Question: If $\sum_{n=0}^\infty A_n$ converges, does the series $\sum A_n x^n$ converge uniformly on $[0,1]$?
Pointwise convergence is easy enough to see, and intuitively I think the series should converge uniformly as well, but I'm having trouble showing that in proof. Indeed, if we fix $\varepsilon > 0$ and procure a $N$ by the convergence of $\sum A_n$, it is not universally true that $|\sum_{n=q}^p A_n x^n| \leq |\sum_{n=q}^p A_n| < \varepsilon$ whenever $p \geq q \geq N$. I also tried to use the statement $|\sum_N^\infty A_n x^n| < |\sum_N^\infty x^n|$ past some point where $|A_n| < 1$, but this only gives pointwise convergence.
Perhaps we can break up the interval in $[0, \xi]$ and $[\xi, 1]$, the first interval converging uniformly using the geometric property and the second somehow else?
The answer is yes. We use partial summation (used to prove Abel theorem) to get an estimate of Cauchy sum.
Let $B_n=\sum_{k=m}^n A_k$. So by Cauchy Criterion, for any $\epsilon>0$, there is a $N$ such that $$ |B_n|<\epsilon \quad\text{whenever }\quad n,m>N\tag1 $$ We have \begin{align} \sum_{k=m}^n A_kx^k&=\sum_{k=m}^n (B_k-B_{k-1})x^k \\ &=\sum_{k=m}^n B_kx^k -\sum_{k=m}^n B_{k-1}x^k \\ &=\sum_{k=m}^{n-1} B_k(x^k-x^{k+1})+B_nx^n\tag{2} \end{align} Note: $B_{m−1}=0$.

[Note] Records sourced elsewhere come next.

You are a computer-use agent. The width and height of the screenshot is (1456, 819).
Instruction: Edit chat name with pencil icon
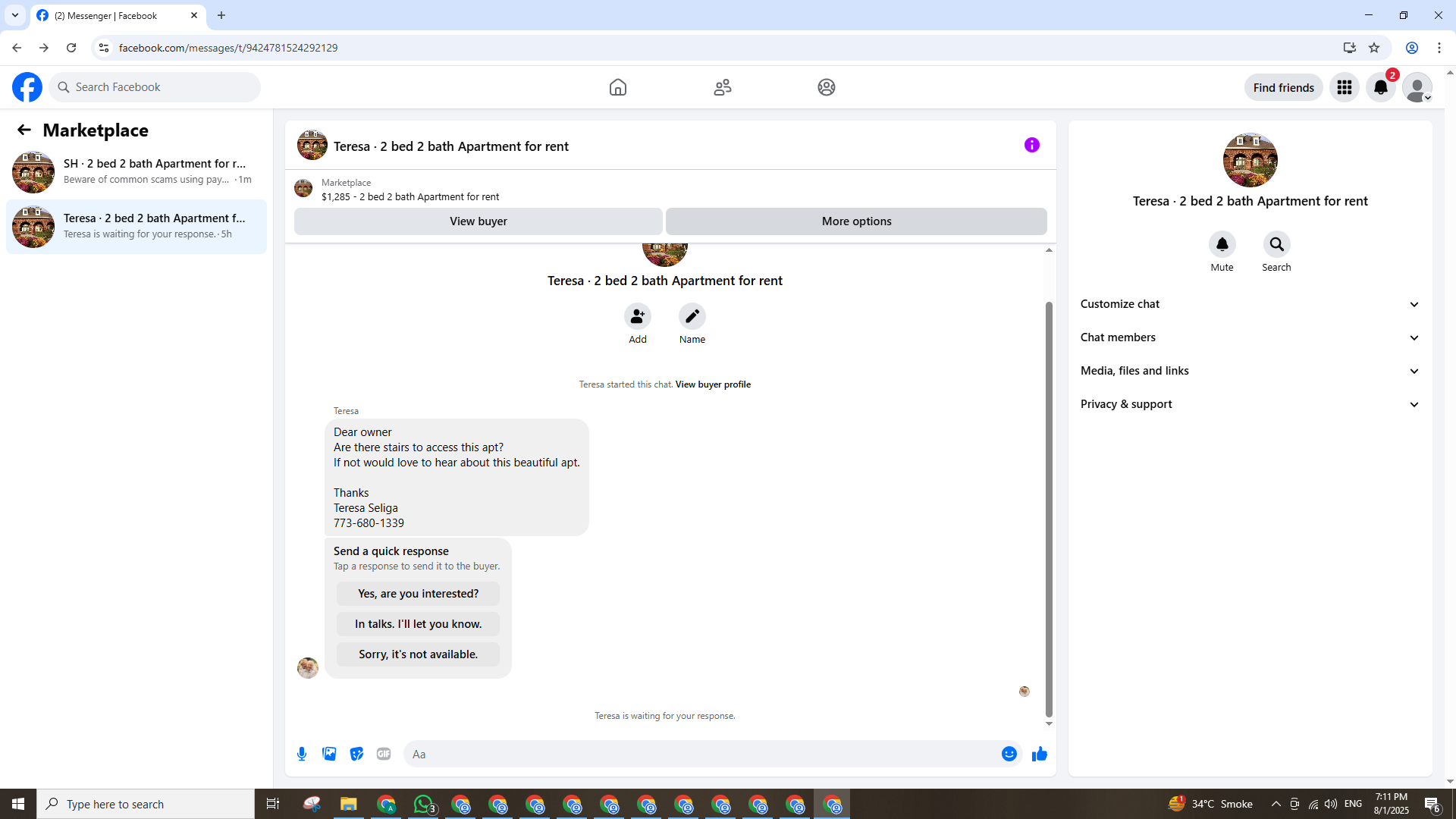[x=692, y=316]
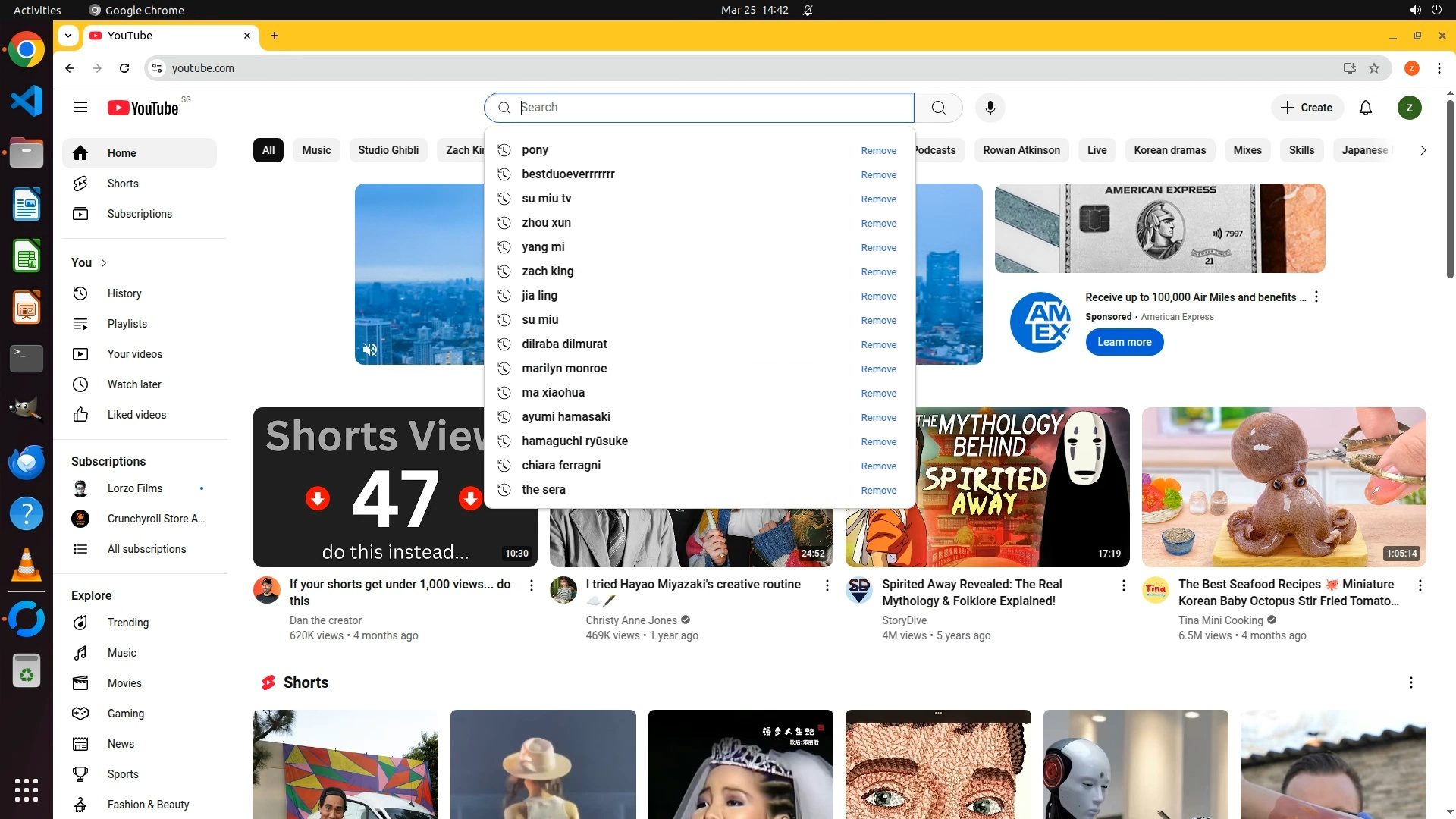The width and height of the screenshot is (1456, 819).
Task: Open Watch later in sidebar
Action: click(x=133, y=384)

Since $\lim_{n\to\infty}x^n$ exists and $\:x^n \downarrow$ on $[0,1]$, for all $k>0$ and $x\in[0,1]$ we have $$ x^k-x^{k+1}\geqslant0\: $$ Since for all $k>m$, $-\epsilon<B_k<\epsilon$ $$ |B_k(x^k-x^{k+1})|<\epsilon(x^k-x^{k+1})\tag3 $$ So for all $n,m>N-1$ and $x\in[0,1]$, by $(1)$, $(2)$ and $(3)$ there is \begin{align} \left|\sum_{k=m}^n A_kx^k\right|&\leqslant\sum_{k=m}^{n-1} |B_k(x^k-x^{k+1})|+|B_nx^n| \\ &\leqslant\sum_{k=m}^{n-1} \epsilon\:(x^k-x^{k+1})+\epsilon \:x^n \\ &=\epsilon \:(x^m-x^n+x^n) \\ &=\epsilon \:x^m \\ &\leqslant \epsilon \end{align} So by Cauchy Criterion, $\sum_{k=1}^{\infty} A_kx^k$ converges uniformly on $[0,1]$.